- **Stated task**
Count the lines of the data below that contain the string "logo". Output only the number.

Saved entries
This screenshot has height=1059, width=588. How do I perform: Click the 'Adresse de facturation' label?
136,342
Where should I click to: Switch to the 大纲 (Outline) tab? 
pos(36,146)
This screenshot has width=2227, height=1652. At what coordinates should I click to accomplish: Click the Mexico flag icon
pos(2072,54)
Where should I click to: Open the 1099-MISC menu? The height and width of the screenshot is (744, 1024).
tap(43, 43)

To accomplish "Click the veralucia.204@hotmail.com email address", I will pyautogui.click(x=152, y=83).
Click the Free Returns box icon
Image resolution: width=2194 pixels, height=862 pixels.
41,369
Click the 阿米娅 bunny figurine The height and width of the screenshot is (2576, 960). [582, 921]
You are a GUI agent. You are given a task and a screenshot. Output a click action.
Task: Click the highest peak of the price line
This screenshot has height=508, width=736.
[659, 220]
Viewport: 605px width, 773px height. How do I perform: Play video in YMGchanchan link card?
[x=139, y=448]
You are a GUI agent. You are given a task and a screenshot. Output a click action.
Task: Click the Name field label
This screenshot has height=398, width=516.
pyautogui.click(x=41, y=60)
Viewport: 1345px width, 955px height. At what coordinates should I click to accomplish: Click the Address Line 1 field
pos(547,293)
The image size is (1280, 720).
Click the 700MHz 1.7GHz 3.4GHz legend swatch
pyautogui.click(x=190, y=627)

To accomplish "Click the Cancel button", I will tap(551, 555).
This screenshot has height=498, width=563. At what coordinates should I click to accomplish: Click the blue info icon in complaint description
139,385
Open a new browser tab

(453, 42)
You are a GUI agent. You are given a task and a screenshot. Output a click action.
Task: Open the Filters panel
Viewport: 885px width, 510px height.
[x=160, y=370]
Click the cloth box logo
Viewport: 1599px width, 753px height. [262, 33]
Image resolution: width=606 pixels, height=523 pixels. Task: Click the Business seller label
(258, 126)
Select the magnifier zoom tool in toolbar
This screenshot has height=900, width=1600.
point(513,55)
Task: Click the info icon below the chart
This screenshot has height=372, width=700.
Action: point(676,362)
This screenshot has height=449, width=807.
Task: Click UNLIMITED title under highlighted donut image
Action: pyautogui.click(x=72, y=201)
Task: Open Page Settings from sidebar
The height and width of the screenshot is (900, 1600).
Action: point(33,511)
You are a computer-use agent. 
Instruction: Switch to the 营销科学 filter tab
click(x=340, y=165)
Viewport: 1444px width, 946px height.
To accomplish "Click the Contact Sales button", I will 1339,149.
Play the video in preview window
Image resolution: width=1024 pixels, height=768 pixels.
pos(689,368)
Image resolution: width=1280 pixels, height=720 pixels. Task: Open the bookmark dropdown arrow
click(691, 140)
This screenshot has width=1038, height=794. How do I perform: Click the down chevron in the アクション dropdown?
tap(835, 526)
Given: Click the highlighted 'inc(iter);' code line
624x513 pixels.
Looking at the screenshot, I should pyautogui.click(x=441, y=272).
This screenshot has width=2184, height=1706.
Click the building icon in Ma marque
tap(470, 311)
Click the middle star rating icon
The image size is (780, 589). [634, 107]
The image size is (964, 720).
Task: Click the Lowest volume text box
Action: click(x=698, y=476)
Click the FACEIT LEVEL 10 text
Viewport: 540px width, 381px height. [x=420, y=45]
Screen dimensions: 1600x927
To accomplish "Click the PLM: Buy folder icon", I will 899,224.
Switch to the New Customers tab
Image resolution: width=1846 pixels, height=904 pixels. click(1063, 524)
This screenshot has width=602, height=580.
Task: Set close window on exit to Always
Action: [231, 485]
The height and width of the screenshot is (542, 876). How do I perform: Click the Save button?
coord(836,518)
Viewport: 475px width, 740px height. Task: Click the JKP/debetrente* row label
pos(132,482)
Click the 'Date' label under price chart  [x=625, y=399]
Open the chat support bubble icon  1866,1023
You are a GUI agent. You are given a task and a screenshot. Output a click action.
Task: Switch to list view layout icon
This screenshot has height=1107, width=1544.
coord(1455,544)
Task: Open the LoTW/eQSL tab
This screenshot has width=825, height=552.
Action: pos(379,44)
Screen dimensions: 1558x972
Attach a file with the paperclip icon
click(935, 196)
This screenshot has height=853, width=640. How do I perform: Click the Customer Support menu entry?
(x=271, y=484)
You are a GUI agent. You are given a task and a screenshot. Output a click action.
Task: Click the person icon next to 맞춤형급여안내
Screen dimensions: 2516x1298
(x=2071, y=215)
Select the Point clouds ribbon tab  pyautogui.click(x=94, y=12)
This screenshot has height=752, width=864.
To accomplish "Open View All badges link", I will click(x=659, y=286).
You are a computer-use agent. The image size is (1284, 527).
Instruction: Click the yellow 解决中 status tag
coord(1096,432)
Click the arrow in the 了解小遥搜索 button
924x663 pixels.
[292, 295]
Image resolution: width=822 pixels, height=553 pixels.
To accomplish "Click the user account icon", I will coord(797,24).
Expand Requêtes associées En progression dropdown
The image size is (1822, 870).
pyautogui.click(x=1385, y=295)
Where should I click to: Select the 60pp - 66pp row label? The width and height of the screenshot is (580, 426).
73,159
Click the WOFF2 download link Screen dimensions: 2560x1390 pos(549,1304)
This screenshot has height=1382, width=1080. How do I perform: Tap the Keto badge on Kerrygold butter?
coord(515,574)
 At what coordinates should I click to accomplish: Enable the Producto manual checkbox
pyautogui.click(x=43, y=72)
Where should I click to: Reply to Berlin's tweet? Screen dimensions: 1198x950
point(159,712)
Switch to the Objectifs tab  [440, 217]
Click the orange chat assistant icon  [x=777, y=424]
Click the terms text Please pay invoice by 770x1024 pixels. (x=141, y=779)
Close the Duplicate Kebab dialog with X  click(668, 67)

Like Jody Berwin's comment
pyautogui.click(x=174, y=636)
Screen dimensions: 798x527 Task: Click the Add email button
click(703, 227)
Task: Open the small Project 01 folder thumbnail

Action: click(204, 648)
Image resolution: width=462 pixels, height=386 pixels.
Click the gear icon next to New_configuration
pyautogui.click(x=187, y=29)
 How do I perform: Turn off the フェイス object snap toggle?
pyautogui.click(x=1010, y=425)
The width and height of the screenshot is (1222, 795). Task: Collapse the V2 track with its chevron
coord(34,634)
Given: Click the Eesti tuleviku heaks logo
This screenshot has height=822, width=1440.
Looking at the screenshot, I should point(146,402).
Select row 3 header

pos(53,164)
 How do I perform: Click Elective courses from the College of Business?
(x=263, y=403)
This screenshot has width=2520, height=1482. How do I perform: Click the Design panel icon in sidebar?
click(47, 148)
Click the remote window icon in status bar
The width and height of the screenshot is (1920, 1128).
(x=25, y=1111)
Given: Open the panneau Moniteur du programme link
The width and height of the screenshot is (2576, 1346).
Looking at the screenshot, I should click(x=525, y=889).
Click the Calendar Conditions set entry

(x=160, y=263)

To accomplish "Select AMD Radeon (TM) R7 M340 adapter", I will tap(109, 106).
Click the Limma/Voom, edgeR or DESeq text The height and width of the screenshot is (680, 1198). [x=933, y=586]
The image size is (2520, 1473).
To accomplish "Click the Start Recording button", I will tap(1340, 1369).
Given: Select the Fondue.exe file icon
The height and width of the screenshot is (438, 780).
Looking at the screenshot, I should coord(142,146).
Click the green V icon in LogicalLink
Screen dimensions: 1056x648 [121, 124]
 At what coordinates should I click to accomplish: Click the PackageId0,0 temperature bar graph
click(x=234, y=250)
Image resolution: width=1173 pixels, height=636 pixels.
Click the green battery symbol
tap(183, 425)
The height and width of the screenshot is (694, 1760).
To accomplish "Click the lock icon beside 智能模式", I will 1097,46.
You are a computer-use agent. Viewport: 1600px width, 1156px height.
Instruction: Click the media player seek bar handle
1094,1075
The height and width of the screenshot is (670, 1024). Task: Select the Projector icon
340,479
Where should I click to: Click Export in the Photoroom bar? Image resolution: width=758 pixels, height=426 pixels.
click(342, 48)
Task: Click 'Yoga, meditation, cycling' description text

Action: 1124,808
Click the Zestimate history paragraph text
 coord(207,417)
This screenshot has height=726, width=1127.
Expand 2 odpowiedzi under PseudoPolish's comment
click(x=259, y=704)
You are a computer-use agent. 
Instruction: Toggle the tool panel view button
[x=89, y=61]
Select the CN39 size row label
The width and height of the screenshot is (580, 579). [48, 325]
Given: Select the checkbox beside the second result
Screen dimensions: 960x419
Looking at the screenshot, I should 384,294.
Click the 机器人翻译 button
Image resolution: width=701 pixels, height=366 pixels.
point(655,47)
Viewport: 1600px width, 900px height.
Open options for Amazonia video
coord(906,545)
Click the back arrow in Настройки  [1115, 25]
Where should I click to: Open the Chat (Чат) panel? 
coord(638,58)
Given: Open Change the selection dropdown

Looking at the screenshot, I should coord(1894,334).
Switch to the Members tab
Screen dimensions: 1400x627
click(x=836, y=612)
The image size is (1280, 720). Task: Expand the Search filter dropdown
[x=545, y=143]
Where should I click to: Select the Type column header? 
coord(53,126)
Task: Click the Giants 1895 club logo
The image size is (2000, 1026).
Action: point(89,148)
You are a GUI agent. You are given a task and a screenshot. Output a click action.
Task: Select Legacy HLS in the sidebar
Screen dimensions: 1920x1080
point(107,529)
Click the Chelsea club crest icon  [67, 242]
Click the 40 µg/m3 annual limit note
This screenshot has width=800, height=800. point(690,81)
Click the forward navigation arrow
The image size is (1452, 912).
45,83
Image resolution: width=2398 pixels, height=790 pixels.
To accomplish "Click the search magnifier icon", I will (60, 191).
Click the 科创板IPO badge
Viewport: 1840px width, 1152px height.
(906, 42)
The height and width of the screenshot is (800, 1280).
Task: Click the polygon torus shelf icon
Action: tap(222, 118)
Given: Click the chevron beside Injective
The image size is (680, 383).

- **Correct response**
3